Cool. Now I can help you out because you've done a lot of this, like legwork yourself, and you're going to know more to get you further. And if you had done any of it at all.”

Heather Zeitzwolfe: “Yeah. And Clubhouse, you don't have to worry about makeup or anything. You just show up. There's nothing. They can't see you.” 

Rita Goodroe: “Exactly. That's why you can do it at seven in the morning, Heather. Cause nobody can see me.”

Heather Zeitzwolfe: “That's so funny. Are you like putting on mascara as you talk?”

Rita Goodroe: “After, after. I sit there in my pajamas drinking my coffee while I do my room every morning.” 

Heather Zeitzwolfe: “Thank you so much. Now tell people how they can work with you.” 

Rita Goodroe: “I think that the best way, because I do work with people in a variety of ways, every month I have a masterclass for free. 

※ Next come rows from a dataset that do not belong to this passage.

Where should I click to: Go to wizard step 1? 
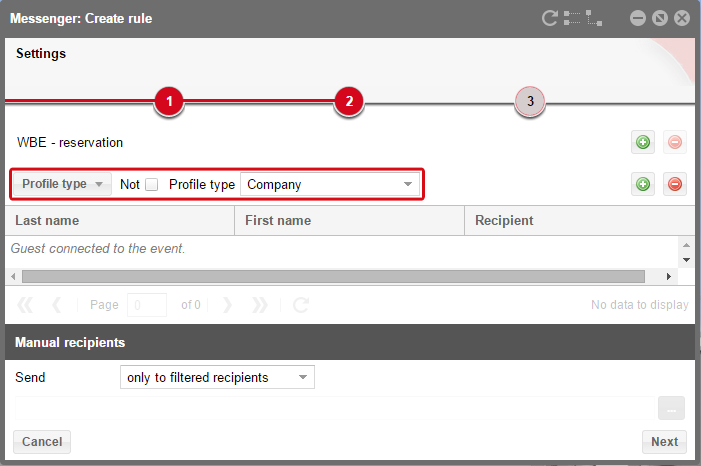pyautogui.click(x=169, y=102)
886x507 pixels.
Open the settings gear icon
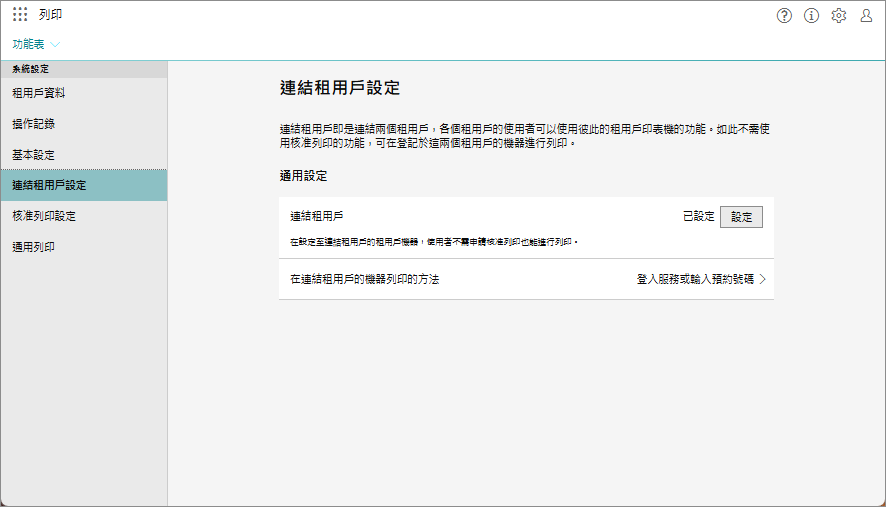[x=839, y=15]
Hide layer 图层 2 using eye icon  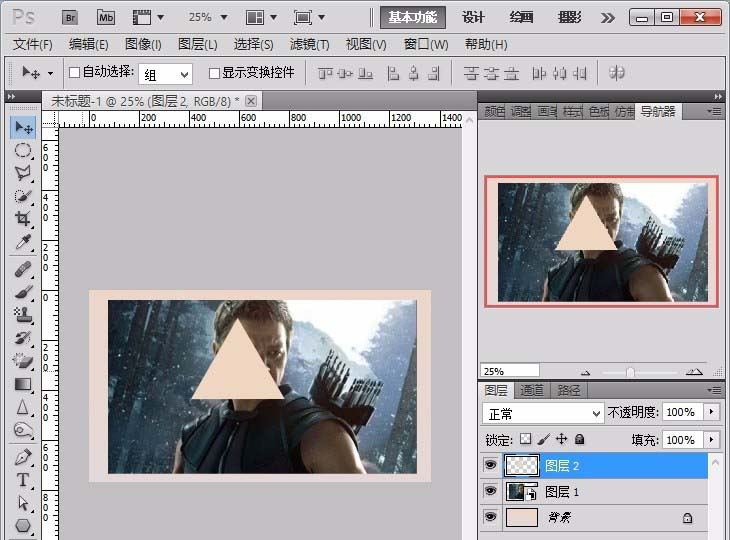490,465
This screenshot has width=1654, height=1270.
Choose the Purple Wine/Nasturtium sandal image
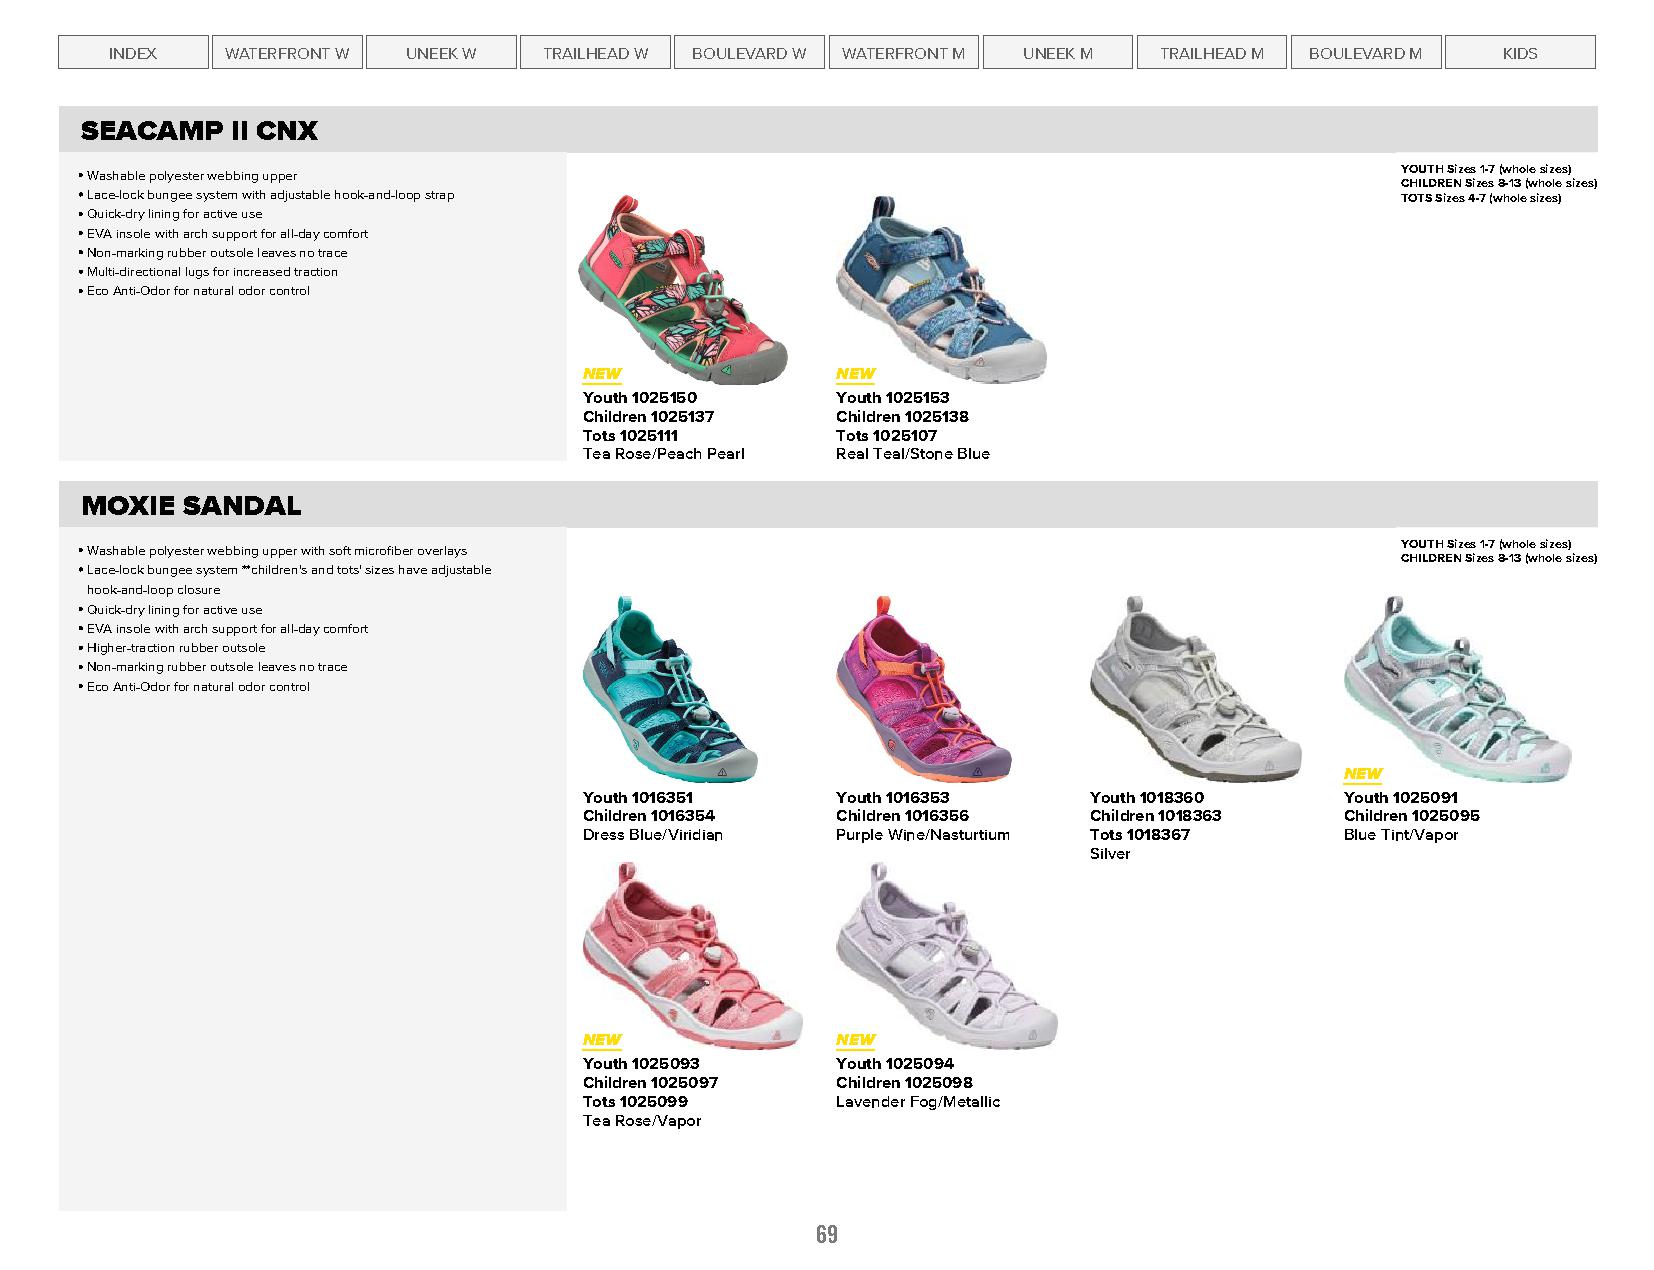(923, 689)
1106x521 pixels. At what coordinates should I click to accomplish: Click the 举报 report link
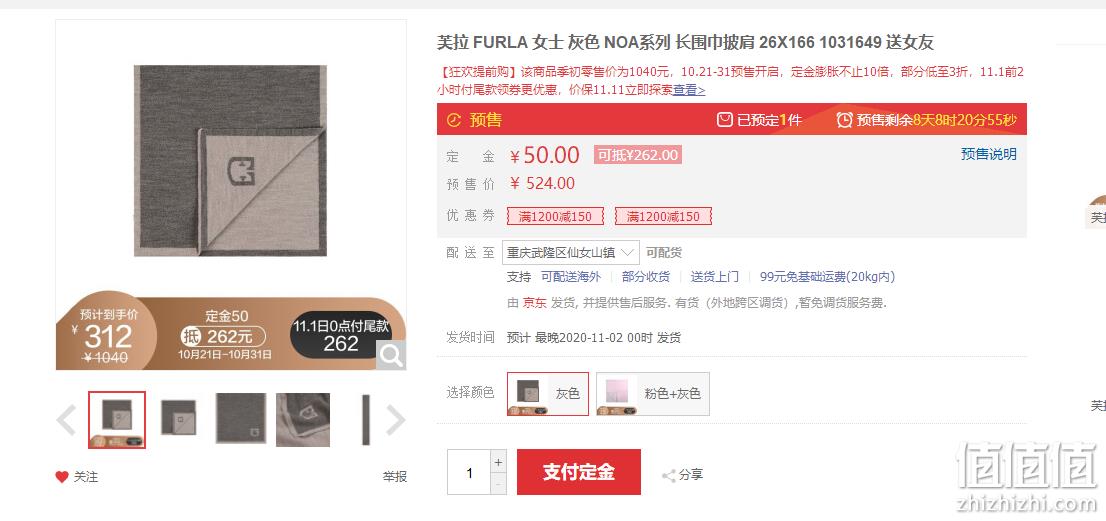(x=395, y=477)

So that's always going to be the best introduction to me. So you can go to, find out about my monthly master class, what the topic is, how to register for it. If you want information DM me on Instagram. You can also go to and under ‘Work With Me’, you can kind of see the different programs.

I have like a foundational program that's really good if you're trying to get consistent clients, generate consistent revenue and have those foundations really working, like a well-oiled machine. And then I have a mastermind that is really for people who, who everything is working like a well-oiled machine, but now their time is maxed out and they're not really at the revenue that they want to generate. So they need some help to scale to the next level. But the free masterclasses are the best introduction to me or my website.”

Heather Zeitzwolfe: “Well, thank you so much, Rita!”

Rita Goodroe: “Thank you so much, Heather!”